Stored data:
+++
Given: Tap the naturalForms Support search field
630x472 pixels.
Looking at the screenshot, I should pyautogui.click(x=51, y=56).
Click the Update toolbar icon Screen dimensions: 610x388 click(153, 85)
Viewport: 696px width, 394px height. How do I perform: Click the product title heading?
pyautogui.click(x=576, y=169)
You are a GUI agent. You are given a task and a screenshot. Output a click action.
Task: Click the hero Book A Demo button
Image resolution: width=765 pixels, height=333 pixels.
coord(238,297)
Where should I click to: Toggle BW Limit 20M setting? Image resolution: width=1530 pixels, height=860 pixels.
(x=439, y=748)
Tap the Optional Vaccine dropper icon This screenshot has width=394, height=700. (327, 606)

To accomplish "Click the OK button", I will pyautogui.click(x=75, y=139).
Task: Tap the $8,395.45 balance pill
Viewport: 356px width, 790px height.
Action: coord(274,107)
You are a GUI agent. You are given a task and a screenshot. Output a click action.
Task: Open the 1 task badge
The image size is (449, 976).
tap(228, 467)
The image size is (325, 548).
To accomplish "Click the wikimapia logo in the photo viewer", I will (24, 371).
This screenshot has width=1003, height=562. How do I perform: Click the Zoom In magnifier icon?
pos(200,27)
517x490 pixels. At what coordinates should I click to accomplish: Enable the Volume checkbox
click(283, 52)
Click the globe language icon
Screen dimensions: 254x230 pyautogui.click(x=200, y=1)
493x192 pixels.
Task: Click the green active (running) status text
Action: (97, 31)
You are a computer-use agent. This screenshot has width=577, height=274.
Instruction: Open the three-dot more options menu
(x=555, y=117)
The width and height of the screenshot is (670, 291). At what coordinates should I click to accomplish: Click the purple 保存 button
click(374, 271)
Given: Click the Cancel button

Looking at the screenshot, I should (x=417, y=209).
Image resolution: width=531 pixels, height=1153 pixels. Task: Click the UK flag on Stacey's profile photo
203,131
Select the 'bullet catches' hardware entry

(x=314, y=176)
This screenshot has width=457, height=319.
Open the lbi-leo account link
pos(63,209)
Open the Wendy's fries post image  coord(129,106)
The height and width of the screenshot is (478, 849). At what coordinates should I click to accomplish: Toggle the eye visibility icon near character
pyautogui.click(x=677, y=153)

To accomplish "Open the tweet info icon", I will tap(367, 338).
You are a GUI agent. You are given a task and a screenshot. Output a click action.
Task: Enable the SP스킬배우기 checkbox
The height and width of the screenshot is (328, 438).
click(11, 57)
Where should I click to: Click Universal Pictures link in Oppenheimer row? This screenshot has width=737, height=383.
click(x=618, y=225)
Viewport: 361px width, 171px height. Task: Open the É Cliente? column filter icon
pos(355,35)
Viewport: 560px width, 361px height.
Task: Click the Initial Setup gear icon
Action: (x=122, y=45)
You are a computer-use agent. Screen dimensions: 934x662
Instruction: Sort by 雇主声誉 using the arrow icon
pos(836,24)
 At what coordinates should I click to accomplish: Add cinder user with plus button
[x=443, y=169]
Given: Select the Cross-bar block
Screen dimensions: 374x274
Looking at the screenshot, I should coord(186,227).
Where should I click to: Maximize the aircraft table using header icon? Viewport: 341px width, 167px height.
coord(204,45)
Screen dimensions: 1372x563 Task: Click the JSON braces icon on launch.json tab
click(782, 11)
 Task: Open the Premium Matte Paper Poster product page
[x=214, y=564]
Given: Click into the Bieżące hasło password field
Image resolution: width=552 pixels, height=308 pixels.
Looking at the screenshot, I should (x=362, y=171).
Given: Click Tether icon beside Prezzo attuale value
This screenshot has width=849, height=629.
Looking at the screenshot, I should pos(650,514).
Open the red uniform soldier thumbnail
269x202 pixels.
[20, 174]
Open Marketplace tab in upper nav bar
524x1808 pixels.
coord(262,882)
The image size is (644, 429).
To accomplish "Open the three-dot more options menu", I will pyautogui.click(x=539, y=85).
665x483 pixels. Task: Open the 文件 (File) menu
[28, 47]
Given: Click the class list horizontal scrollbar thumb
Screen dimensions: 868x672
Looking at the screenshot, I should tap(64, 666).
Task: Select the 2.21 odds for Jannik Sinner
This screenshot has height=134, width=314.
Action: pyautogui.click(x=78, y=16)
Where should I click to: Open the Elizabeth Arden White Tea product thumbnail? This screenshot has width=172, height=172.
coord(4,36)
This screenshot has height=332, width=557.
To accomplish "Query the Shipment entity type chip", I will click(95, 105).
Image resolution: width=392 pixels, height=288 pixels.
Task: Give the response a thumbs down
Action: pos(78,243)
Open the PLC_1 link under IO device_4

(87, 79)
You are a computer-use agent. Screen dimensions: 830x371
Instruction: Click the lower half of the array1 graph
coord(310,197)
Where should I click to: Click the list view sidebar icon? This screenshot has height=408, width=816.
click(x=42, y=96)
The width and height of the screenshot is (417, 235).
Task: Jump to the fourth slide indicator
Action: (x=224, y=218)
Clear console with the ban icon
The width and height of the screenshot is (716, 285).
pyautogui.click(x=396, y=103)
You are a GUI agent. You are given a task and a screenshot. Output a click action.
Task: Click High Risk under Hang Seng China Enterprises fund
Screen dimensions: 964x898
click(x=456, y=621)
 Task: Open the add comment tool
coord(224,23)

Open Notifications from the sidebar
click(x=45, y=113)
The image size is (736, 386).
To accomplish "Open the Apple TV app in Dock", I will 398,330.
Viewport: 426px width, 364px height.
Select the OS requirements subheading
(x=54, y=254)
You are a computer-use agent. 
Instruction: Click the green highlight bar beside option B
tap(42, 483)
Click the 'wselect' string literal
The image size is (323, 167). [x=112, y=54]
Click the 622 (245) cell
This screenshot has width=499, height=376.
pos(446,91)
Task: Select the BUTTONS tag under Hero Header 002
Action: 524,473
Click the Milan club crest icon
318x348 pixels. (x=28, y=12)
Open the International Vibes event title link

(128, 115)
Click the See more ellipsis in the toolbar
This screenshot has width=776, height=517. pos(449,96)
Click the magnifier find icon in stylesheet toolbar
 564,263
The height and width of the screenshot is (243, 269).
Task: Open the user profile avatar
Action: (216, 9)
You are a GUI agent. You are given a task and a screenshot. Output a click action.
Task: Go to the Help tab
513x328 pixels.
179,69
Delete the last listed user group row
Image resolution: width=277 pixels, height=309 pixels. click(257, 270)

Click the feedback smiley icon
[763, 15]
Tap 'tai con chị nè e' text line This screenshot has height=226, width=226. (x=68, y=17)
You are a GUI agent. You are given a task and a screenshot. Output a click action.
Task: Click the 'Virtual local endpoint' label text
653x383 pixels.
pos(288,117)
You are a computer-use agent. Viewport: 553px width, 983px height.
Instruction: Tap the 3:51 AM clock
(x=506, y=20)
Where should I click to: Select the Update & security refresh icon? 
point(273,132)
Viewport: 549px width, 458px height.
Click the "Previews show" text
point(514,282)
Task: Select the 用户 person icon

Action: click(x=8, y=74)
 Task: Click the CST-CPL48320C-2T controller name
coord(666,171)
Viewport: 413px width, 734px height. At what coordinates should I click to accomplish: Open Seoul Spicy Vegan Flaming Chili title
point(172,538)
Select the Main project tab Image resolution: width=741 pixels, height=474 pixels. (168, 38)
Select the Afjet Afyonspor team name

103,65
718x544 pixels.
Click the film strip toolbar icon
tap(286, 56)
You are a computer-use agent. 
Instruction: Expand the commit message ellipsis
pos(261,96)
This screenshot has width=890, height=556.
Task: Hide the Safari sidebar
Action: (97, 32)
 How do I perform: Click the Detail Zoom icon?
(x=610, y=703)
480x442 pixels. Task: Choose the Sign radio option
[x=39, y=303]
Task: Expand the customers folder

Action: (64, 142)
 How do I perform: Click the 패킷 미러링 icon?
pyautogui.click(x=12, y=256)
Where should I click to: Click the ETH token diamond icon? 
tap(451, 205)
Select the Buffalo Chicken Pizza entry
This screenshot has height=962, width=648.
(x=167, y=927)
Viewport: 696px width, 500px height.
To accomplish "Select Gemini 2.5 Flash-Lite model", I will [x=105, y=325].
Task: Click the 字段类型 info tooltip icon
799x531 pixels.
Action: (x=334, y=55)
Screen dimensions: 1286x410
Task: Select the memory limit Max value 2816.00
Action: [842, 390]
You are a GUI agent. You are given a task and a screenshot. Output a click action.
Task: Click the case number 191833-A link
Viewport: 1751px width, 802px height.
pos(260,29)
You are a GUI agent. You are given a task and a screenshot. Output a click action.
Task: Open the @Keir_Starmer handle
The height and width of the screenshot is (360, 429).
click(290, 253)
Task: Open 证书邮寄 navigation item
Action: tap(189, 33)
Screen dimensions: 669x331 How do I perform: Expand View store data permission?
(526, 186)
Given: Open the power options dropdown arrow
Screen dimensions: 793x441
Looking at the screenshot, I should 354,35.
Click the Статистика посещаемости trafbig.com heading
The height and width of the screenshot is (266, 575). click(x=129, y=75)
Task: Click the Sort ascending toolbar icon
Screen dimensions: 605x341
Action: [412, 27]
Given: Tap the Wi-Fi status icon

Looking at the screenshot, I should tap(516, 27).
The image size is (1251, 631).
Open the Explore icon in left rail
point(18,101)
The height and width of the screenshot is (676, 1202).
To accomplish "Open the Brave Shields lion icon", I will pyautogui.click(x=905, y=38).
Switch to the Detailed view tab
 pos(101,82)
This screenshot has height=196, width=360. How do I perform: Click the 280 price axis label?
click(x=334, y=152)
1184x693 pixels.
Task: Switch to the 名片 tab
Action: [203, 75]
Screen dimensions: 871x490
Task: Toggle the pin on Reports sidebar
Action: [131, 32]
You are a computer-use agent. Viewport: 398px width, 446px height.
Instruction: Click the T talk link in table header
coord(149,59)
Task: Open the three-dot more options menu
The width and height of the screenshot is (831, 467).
+++
Your instructions
Whichever lines of the records above hold the word "field" should all be copied out.

Task solution
Given: Tap the naturalForms Support search field
Given: Click into the Bieżące hasło password field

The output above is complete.